# Random startup problems.



## dtiao7eb

Hey all,

Recently my computer has been unable to go past the ram check OK.

once it says:
12xxxxx memory OK

it just hangs forever. I then have to reset the system 5 or 6 times before it will continue to load the rest.

Is this a ram issue? or motherboard?

Thanks,

David


----------



## FuryRosewood

could possibly be a bad stick, have you tried pulling and reseating all modules? and have you ran a memory test on the machine?


----------



## dtiao7eb

i will try that today. what is a good memory test program


----------



## BlownFiveLiter

Memtest86

If you set up quick boot in your BIOS, does it POST?  You could have a failing stick, bad/failing power supply, or possibly a corrupted BIOS (though that's probably unlikely).


----------



## dtiao7eb

Ran/running memtest86. It's done 1 pass through no errors so far I will prObably let it run all night.
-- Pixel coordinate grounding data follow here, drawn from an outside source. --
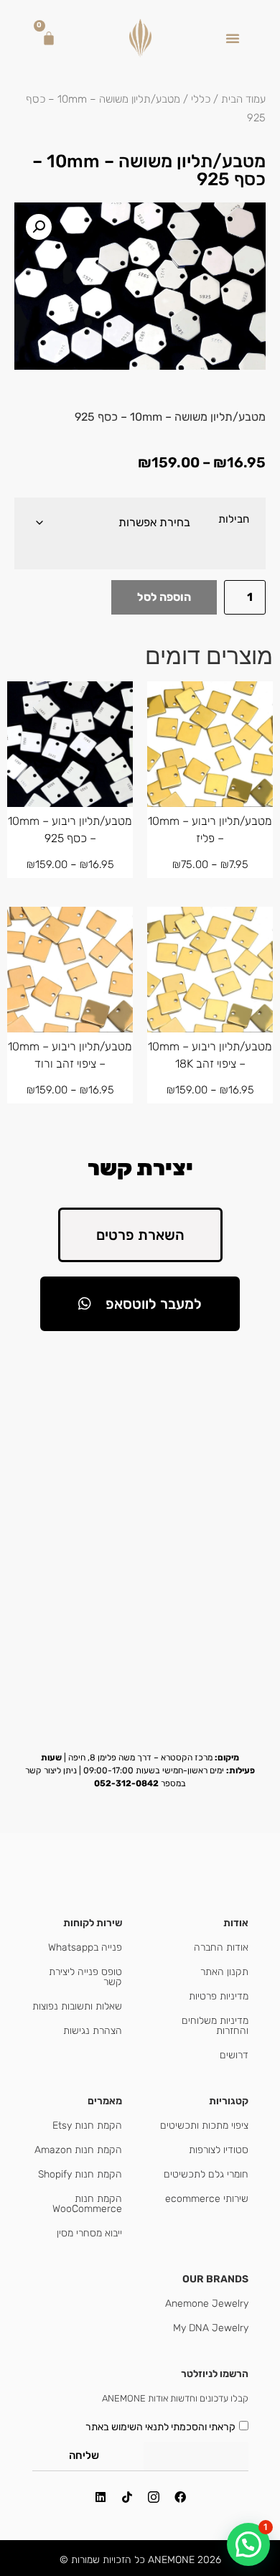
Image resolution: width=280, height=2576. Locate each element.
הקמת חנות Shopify (80, 2174)
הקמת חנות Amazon (78, 2150)
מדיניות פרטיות (218, 1996)
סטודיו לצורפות (218, 2150)
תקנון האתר (224, 1972)
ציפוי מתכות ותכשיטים (204, 2125)
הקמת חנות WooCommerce (87, 2204)
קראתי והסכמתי (160, 2426)
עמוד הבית (243, 99)
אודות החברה (221, 1947)
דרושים (234, 2055)
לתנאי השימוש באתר (127, 2426)
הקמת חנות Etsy (87, 2125)
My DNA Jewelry (210, 2328)
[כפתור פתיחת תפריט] (232, 38)
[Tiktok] (127, 2497)
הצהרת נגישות (92, 2031)
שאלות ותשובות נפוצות (77, 2006)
Any other suggestions?


----------



## dtiao7eb

And my computer is already set to quick boot


----------



## dtiao7eb

memtest pass 5 times no errors but when i restarted the comp. it won't post past 12xxx ram OK.

I restarted the comp while holding down the ram sticks and it will finish posting.

do you think it is a socket error? T_T i hope not lol don't want to buy a new mobo.

I will try to reseat them all see if that will fix the prob.


----------